Es stellt sich die Frage, ob sich eine Kündigung vor Arbeitsantritt vermeiden lässt. Die Antwort: Nein. Jedoch können entsprechende Maßnahmen dazu beitragen, diese Option zu verringern. Die heiß umworbenen Kandidaten können heute zumeist aus vielen Angeboten auswählen. Nicht selten wertet der aktuelle Arbeitgeber sein Angebot auf, wenn der Mitarbeiter die Kündigung einreicht, und bewegt ihn damit zum Bleiben. Aber sobald ein besseres Angebot mit besserem Gehalt, spannenderen Aufgaben, kürzerer Fahrstrecke, mehr Urlaub oder anderen attraktiveren Vorteilen lockt, sind Verbindlichkeit, Verpflichtung und Moral keine Tugenden mehr.
Welche Möglichkeiten können den Kandidaten verstärkt an den zukünftigen Arbeitgeber binden? Bereits bei der Personalauswahl ist darauf zu achten, ob der potenzielle Kandidat für die Aufgabe „brennt“. Bedeutet die angebotene Position eine Weiterentwicklung oder eher eine Seitwärtsbewegung oder gar einen Rückschritt? Erzeugen das Gehaltsangebot sowie die Rahmenbedingungen einen Anreiz oder eher ein Schulterzucken? Das Angebot als auch der Bewerber sollen keine Verlegenheitslösungen sein, ansonsten ist eine schnelle Kündigung vorprogrammiert.
Vertragsstrafe als Lösung?
Mitunter kann eine Vertragsstrafe eine wirksame Prävention sein. Die Gestaltung des Arbeitsvertrags kann durch entsprechende Zusätze ergänzt werden, die eine Kündigung vor Arbeitsbeginn ausschließen oder bei Vertragsbruch eine Vertragsstrafe zur Folge haben. Längere Kündigungsfristen in der Probezeit sind eine Option, den Mitarbeiter vom neuen Arbeitsumfeld doch noch zu überzeugen.
Aus meiner Erfahrung ist die frühzeitige Bindung zum Kandidaten am wichtigsten, denn zwischen Vertragsabschluss und Arbeitsbeginn können Wochen oder Monate liegen.

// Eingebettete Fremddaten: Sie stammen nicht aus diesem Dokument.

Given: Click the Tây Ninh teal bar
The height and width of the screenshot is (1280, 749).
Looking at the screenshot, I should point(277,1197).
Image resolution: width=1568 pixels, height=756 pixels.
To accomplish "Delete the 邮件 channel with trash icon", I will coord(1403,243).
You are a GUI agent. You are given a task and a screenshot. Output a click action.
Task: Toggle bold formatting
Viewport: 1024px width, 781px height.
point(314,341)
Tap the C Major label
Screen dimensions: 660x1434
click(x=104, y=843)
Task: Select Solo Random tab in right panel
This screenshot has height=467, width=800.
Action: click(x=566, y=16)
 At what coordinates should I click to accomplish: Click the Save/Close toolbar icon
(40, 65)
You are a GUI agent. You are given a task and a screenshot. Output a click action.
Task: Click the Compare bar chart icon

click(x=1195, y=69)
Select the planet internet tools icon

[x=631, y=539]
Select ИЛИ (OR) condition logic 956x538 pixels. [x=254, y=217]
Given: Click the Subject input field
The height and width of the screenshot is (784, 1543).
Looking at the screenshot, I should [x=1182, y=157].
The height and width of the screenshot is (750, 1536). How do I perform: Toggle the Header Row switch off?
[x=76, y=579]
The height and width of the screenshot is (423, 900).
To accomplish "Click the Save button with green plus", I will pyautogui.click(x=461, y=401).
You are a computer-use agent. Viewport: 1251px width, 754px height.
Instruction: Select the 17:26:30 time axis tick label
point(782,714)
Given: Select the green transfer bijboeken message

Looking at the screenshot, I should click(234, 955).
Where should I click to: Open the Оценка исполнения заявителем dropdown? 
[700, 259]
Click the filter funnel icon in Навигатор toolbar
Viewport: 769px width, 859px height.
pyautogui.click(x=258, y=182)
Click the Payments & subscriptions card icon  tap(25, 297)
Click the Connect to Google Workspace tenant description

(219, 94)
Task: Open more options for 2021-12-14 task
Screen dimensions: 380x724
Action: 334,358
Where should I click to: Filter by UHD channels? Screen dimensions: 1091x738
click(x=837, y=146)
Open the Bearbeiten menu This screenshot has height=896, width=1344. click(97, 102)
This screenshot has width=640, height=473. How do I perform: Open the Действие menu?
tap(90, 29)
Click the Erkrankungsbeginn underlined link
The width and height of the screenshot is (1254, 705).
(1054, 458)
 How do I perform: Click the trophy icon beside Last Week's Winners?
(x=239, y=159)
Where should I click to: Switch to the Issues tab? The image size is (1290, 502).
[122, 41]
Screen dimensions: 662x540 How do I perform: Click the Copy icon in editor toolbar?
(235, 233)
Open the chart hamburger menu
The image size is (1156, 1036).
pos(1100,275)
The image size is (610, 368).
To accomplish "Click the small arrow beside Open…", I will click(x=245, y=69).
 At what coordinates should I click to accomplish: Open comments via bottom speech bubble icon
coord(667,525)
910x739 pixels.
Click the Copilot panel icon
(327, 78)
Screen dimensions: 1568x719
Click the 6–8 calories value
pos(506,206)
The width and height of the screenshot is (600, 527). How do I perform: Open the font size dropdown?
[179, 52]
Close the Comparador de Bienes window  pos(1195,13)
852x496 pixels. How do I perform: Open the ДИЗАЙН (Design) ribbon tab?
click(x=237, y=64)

Tendenziell steigt die Kündigungswahrscheinlichkeit, je länger der Zeitraum zwischen Abschluss und erstem Arbeitstag ist. Der enge Kontakt zu dem neuen Mitarbeiter ist ausschlaggebend für eine langfristige Beschäftigung. Einladungen zu Meetings, zu Firmenveranstaltungen oder zu Seminaren schaffen Nähe. Je früher sich der Arbeitgeber um den neuen Mitarbeiter kümmert und je mehr sich dieser als Teil der „Unternehmens-Familie“ fühlt, desto höher wird die Bindung und desto schwächer ist die Neigung zur Kündigung. Bildlich gesprochen: Nach einem Heiratsantrag würde sich der Kontakt zum/r Auserwählten mit Sicherheit eher erhöhen als gänzlich einschlafen. Der Spannungsbogen darf wie bei einem fesselnden Roman nicht abreißen, sondern soll stets gesteigert werden. Nur so bleibt der Bewerber neugierig auf den nächsten Schritt und sehnt mit Vorfreude den Arbeitsbeginn herbei – so kann der Super-Gau vermieden werden.